Aldo Grasso, Sette 20/3/2015, 20 marzo 2015
VA BENE AVVOCATA E POMPIERA, MA STATE ATTENTE
Può darsi che un giorno nella lingua italiana si dirà avvocata, ingegnera, rettora, pompiera e così via, ma questi termini non si possono disporre dall’alto. La lingua non funziona così, non è un sistema rigido, è materia viva e oscillante, dominata più dall’uso che dalle regole. La variazione delle parole dipende da tanti motivi: dal contesto (situazione, relazioni, interlocutore, ecc.), dallo spazio (area geografica di provenienza di chi parla), dal mezzo (conversazione faccia a faccia, telefono, lettera, mail, chat) e da altro ancora. Quando il fascismo ha tentato di disciplinare l’intero repertorio linguistico italiano, non limitandosi al controllo della lingua nazionale (sua diffusione, insegnamento, uso) ma ingerendosi nelle parlate dialettali, in quelle dei territori alloglotti (Alto Adige e Venezia Giulia), e infine contrastando i prestiti da lingue straniere, ha mostrato tutta la sua pochezza culturale. Come ci ha insegnato George Orwell in 1984, ogni neolingua (Newspeak) ha un fondo ideologico che tende a «restringere al massimo la sfera d’azione del pensiero». Per questo, benché si possano condividere le “buone intenzioni” della presidente della Camera dei Deputati, Laura Boldrini, che ha inviato a tutti i deputati una lettera per invitarli a rispettare la parità di genere linguistica quando parlano di deputate e ministre donne, evitando di riferirsi a loro con titoli maschili, si fa molta fatica a condividerne il tono prescrittivo. Certo, esiste un sessismo storico nella lingua italiana difficile da sradicare (anche perché la lingua italiana, rispetto al latino, ha perso il genere neutro, che avrebbe risolto un mucchio di problemi), ma, per esempio, se al posto di “uomo di strada” (per indicare l’uomo comune, l’ordinary man) metto “donna di strada” non basta il cambiamento di genere per fare igiene linguistica. C’è il rischio di creare equivoci e imbarazzi.

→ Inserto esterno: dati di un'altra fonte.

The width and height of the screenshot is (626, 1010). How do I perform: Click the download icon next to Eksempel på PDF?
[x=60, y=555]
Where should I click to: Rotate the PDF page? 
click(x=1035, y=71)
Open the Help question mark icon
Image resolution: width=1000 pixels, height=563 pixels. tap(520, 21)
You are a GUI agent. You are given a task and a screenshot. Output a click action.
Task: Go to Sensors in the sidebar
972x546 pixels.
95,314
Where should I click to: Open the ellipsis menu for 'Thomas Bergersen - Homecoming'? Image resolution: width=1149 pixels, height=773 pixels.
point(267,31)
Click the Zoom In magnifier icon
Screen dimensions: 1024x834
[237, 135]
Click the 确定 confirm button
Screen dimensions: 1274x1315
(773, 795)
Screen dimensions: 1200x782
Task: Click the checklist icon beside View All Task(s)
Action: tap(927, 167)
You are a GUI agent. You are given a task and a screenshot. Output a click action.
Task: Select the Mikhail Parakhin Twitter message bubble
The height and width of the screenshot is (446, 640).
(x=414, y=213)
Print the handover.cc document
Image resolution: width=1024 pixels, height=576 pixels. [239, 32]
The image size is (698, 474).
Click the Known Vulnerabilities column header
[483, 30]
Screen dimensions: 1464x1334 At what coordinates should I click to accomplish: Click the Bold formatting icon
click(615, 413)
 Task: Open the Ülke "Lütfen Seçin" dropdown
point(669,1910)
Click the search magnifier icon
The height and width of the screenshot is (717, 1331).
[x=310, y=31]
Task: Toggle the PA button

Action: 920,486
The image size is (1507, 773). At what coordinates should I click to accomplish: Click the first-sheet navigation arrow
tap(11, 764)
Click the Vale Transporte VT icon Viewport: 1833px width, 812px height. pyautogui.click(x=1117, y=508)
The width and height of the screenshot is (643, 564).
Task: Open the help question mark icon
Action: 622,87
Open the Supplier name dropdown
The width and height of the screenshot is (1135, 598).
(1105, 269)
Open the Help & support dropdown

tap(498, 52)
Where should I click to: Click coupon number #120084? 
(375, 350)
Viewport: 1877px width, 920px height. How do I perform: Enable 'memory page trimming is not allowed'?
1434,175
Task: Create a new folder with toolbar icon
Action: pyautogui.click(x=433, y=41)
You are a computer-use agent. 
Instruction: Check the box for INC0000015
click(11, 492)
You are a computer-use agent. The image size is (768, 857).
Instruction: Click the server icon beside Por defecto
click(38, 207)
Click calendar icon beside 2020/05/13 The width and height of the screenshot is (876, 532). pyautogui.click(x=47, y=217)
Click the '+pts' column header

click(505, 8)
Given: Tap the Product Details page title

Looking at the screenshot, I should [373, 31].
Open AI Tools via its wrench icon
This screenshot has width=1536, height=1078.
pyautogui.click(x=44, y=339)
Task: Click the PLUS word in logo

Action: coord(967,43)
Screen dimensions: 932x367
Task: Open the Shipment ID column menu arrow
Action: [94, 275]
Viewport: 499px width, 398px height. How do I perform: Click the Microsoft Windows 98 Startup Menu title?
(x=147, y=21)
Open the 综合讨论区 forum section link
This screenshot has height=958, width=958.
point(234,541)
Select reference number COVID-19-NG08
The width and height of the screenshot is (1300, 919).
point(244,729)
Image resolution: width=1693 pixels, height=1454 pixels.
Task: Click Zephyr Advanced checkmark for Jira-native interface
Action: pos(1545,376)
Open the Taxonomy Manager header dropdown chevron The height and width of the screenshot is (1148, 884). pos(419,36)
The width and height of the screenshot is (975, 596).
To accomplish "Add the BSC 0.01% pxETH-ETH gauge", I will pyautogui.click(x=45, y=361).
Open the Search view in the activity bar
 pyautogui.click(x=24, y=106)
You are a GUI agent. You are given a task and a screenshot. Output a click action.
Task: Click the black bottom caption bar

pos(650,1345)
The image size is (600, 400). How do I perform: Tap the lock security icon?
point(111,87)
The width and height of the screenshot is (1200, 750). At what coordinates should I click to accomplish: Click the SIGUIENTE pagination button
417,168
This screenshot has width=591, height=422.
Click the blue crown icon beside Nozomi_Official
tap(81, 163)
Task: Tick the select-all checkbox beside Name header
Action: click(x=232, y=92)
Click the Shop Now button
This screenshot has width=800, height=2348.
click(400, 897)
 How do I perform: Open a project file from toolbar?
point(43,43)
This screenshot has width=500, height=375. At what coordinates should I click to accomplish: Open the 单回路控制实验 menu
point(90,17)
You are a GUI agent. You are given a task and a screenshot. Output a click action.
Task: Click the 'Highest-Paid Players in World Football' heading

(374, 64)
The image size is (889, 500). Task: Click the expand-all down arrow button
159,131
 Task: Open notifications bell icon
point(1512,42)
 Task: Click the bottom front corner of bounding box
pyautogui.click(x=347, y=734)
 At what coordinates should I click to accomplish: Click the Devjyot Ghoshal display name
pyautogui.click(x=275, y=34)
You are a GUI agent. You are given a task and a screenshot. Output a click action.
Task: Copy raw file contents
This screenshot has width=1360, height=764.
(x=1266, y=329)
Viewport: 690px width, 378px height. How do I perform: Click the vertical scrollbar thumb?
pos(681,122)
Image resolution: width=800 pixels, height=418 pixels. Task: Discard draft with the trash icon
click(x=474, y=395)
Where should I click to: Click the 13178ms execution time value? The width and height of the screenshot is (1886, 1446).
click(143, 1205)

EFFETTO PERVERSO. Come aveva dimostrato Stefano Bartezzaghi nel suo libro Non se ne può più, bisogna stare attenti a declinare alcuni nomi dal maschile al femminile, perché l’effetto è spesso perverso (un cortigiano, un massaggiatore, un uomo facile, un cubista, un passeggiatore, un maiale, un uomo di vita, un mercenario, e così via). Forse è più ragionevole rispettare sempre un uso già consolidato, perché la lingua è un organismo vivo, non cristallizzato in una norma astratta lontana dalla realtà: cambia lentamente, secondo gli usi e i costumi. Come sostiene Gian Luigi Beccaria, «il grande giudice della lingua è l’uso (o “magistrato alle acque”), lento e levigante». È giusto combattere il sessismo linguistico, ma bisogna stare anche attenti al carattere prescrittivo (totalitarismo democratico?) che procede negando la realtà, cioè il fatto linguistico, e dando tutto il potere a formule “astratte” che deformano in modo anche grottesco ciò che nel sentire comune non è.